TO DO: Print the portion of the public speaking text below that runs between "7 Storytelling Reminders" and "very compelling story.", inclusive, copying it word for word.

DOCUMENT SEGMENT:
= Beginning of Section =
Speaking in Sri Lanka

 

To become a top-notch speaker and keep improving, it is important to internalize valuable speaking truths. Now, these are my truths but I’ve certainly found them to work for the hundreds of speakers I have personally coached. I suggest that you tack these Reminders up in your workspace and keep them in front of you. 

If you are not familiar with some of these reminders, I have also provided the three resources you can access to grasp the reminders fully. 

7 Storytelling Reminders             

1. Tap into your audience’s world with a question before you transport them into your world with a story. 

2. Don’t give the cure before you build the conflict. 

3. Too much narration = a report. Too much dialogue = a stage play. The right mix = a very compelling story. 

4. It’s not the line, it’s the look before and after the line that tells the story 

5. If we don’t see a change in your character, then you don’t have a story. Show the change after the cure.
= End of Section =
Saved data entries:
= Beginning of Section =
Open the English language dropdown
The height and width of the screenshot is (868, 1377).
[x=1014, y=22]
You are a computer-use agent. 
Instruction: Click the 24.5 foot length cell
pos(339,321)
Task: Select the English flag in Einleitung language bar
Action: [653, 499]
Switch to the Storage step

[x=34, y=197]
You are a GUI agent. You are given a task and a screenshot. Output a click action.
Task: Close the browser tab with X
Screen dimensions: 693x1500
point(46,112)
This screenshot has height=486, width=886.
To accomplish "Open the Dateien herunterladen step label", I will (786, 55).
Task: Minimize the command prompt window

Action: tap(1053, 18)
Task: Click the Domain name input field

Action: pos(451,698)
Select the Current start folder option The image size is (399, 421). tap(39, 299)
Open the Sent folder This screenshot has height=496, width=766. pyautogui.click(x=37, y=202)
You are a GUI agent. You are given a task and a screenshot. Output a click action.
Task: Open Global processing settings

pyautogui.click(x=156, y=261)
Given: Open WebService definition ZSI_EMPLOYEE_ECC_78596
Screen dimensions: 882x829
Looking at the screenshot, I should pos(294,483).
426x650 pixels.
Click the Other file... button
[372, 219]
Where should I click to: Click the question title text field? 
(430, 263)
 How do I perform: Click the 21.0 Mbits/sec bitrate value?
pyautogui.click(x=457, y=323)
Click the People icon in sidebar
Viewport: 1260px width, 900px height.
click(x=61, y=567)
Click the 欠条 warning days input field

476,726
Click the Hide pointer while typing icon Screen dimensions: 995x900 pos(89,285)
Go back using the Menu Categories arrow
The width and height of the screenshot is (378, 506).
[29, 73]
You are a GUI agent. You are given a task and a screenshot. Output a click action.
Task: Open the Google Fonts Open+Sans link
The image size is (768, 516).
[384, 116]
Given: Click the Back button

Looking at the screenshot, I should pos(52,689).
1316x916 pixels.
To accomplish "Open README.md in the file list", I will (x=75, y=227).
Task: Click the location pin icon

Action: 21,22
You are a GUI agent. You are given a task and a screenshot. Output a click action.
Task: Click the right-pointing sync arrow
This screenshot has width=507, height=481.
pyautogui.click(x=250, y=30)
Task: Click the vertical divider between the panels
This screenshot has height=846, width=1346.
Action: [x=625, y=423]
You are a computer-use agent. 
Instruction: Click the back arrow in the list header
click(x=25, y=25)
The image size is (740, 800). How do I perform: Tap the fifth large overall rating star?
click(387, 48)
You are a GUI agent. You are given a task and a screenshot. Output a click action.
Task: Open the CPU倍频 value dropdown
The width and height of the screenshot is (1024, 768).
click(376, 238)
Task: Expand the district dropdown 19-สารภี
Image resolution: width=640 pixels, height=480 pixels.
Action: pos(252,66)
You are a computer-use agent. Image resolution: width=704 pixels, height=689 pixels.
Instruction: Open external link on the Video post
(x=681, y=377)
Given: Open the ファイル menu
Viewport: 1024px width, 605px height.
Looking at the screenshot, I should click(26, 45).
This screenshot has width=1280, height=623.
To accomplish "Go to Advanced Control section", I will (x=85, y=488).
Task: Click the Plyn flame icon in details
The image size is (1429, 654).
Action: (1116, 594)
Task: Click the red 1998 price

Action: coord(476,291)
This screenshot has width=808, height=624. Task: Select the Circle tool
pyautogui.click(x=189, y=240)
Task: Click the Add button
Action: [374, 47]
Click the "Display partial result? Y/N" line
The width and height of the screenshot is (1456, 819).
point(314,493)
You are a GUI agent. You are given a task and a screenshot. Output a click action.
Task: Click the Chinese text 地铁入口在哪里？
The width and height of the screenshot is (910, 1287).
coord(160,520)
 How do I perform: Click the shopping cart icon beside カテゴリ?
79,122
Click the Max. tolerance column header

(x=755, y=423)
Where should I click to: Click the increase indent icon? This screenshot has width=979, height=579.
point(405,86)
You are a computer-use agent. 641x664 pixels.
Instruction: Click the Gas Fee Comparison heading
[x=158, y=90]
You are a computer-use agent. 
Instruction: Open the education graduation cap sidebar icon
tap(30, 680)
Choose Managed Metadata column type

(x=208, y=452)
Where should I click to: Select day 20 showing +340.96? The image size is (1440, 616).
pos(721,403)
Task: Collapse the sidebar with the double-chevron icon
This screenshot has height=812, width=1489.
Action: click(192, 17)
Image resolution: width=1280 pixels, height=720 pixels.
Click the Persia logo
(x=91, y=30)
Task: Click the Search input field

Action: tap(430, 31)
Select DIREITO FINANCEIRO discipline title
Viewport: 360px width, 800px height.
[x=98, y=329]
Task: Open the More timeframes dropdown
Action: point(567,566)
= End of Section =
TASK RESULT:
7 Storytelling Reminders             

1. Tap into your audience’s world with a question before you transport them into your world with a story. 

2. Don’t give the cure before you build the conflict. 

3. Too much narration = a report. Too much dialogue = a stage play. The right mix = a very compelling story.